(Records from a dataset)
-=-=-
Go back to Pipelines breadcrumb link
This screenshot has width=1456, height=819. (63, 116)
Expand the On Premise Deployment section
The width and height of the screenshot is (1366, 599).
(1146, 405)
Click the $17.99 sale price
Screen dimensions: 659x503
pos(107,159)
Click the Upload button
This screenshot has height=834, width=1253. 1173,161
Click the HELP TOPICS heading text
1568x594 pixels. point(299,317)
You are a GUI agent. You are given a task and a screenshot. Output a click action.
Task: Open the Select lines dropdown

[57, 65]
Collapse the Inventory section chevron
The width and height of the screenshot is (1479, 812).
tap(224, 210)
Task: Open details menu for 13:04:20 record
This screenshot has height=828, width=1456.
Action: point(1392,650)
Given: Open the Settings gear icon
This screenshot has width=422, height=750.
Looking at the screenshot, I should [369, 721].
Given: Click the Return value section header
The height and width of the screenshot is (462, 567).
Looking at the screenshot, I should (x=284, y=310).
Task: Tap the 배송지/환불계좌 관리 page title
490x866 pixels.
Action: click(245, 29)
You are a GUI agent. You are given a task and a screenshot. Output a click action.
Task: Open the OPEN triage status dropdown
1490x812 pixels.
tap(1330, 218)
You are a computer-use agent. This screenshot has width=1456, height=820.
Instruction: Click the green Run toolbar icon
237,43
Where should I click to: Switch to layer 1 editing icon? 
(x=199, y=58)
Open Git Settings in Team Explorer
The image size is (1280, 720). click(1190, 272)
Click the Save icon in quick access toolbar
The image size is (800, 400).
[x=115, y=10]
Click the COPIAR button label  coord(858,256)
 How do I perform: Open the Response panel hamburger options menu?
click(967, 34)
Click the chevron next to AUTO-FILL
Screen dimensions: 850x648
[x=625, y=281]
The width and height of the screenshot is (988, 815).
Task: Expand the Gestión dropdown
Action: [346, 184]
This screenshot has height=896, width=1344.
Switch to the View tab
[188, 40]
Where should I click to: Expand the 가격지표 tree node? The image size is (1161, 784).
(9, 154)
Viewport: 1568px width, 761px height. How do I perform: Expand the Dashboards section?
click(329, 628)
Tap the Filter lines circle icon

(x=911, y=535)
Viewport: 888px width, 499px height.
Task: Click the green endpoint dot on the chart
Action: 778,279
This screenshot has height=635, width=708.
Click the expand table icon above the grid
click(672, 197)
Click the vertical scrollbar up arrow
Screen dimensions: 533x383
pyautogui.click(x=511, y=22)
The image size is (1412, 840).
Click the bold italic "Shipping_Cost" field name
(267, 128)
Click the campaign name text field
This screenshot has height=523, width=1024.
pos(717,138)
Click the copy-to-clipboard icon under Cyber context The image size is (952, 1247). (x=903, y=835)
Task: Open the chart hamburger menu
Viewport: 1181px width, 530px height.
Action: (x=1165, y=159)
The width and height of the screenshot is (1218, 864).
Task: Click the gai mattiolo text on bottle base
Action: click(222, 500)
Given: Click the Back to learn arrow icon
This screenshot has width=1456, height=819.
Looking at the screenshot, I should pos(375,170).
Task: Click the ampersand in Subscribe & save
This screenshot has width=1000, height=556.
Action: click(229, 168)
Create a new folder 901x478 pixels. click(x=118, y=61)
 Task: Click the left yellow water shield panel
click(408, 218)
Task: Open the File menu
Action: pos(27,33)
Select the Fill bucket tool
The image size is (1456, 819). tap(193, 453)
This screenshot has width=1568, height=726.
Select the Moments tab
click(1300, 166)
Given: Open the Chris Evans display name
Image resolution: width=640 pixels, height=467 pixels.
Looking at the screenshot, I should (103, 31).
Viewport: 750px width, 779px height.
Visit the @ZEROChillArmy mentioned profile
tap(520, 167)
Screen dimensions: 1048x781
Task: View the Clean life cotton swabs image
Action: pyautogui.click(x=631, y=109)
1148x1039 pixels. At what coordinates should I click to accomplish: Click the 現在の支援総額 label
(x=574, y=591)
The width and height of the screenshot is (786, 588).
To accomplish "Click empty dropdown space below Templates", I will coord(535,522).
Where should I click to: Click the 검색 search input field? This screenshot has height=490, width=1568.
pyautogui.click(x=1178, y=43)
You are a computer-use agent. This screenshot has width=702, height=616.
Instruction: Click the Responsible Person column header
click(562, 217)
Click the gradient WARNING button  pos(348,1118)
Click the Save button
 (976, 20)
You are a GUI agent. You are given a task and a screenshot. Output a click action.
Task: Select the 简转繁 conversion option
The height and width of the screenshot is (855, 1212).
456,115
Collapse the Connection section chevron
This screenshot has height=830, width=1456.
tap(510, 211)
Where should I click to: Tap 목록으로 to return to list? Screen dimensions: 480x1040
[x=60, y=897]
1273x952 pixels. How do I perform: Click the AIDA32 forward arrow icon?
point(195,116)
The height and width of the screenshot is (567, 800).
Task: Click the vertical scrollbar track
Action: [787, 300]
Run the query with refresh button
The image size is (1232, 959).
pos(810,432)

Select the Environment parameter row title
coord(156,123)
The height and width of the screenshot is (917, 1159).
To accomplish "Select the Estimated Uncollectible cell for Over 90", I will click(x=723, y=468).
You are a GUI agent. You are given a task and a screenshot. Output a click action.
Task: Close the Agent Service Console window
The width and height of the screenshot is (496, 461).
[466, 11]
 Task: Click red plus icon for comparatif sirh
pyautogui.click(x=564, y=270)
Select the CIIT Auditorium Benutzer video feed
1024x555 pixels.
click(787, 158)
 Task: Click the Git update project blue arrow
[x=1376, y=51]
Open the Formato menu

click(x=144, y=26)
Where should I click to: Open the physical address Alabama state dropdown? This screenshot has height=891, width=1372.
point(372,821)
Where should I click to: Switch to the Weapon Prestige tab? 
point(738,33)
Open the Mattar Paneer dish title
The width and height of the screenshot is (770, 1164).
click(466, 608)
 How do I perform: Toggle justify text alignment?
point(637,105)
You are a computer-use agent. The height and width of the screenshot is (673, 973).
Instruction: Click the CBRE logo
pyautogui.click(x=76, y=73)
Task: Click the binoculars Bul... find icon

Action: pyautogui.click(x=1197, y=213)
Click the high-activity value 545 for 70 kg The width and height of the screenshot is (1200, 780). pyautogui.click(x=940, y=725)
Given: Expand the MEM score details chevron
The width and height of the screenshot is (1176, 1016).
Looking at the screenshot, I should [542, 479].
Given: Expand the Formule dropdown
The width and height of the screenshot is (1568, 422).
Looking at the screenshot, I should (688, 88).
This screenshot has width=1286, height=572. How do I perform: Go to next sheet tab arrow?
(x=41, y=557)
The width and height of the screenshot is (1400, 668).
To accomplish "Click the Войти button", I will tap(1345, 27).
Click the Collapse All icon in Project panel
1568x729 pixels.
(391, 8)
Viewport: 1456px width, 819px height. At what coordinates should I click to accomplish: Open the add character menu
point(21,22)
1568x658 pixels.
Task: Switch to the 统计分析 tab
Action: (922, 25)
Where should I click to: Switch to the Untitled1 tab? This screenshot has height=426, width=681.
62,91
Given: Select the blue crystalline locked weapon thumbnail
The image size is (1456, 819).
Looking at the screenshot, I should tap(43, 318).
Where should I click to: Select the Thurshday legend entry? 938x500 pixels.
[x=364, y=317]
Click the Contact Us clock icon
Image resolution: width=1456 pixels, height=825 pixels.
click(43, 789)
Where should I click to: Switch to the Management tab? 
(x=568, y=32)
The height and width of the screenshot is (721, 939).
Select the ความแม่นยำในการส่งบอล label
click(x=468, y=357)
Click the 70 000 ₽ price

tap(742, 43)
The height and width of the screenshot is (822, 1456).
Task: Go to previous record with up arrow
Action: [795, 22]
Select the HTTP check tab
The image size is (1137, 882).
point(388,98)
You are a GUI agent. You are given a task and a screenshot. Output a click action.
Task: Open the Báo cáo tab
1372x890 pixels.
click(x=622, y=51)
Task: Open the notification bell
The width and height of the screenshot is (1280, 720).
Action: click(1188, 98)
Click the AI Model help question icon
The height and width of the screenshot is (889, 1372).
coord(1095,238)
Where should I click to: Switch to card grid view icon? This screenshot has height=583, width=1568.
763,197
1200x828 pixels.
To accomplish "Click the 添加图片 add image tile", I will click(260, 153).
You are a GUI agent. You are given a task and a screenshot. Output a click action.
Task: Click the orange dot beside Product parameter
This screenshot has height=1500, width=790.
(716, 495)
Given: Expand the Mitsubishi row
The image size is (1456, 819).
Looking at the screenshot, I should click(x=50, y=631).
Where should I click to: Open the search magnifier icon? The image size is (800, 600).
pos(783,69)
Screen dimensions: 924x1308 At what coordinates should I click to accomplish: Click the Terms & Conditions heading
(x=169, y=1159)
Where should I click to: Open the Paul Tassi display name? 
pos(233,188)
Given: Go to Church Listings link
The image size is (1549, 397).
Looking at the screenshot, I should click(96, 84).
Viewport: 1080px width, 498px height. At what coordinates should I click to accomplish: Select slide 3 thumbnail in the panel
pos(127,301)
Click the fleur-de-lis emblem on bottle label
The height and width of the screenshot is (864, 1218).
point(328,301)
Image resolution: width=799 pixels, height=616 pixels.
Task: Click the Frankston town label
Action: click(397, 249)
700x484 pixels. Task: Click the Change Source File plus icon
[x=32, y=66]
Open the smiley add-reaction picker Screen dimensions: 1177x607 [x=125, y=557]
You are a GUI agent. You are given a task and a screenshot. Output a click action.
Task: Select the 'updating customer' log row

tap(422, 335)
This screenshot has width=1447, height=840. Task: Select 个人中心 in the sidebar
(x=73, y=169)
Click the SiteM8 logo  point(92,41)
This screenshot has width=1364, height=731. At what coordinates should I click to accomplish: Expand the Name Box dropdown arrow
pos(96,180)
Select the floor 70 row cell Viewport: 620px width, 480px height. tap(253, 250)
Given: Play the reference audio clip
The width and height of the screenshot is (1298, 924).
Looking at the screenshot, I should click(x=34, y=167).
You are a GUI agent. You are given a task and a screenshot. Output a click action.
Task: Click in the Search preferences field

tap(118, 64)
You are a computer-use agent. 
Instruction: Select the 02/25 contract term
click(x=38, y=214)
-=-=-
▶ _Requirement_:
Convert the data, starting with the line containing "Click the copy-to-clipboard" and continuing through the line containing "click(1300, 166)", into a numbered list with both of those lines included. Omit any blank lines.

▶ _Expected answer_:
1. Click the copy-to-clipboard icon under Cyber context The image size is (952, 1247). (x=903, y=835)
2. Task: Open the chart hamburger menu
3. Viewport: 1181px width, 530px height.
4. Action: (x=1165, y=159)
5. The width and height of the screenshot is (1218, 864).
6. Task: Click the gai mattiolo text on bottle base
7. Action: click(222, 500)
8. Given: Click the Back to learn arrow icon
9. This screenshot has width=1456, height=819.
10. Looking at the screenshot, I should pos(375,170).
11. Task: Click the ampersand in Subscribe & save
12. This screenshot has width=1000, height=556.
13. Action: click(229, 168)
14. Create a new folder 901x478 pixels. click(x=118, y=61)
15.  Task: Click the left yellow water shield panel
16. click(408, 218)
17. Task: Open the File menu
18. Action: pos(27,33)
19. Select the Fill bucket tool
20. The image size is (1456, 819). tap(193, 453)
21. This screenshot has width=1568, height=726.
22. Select the Moments tab
23. click(1300, 166)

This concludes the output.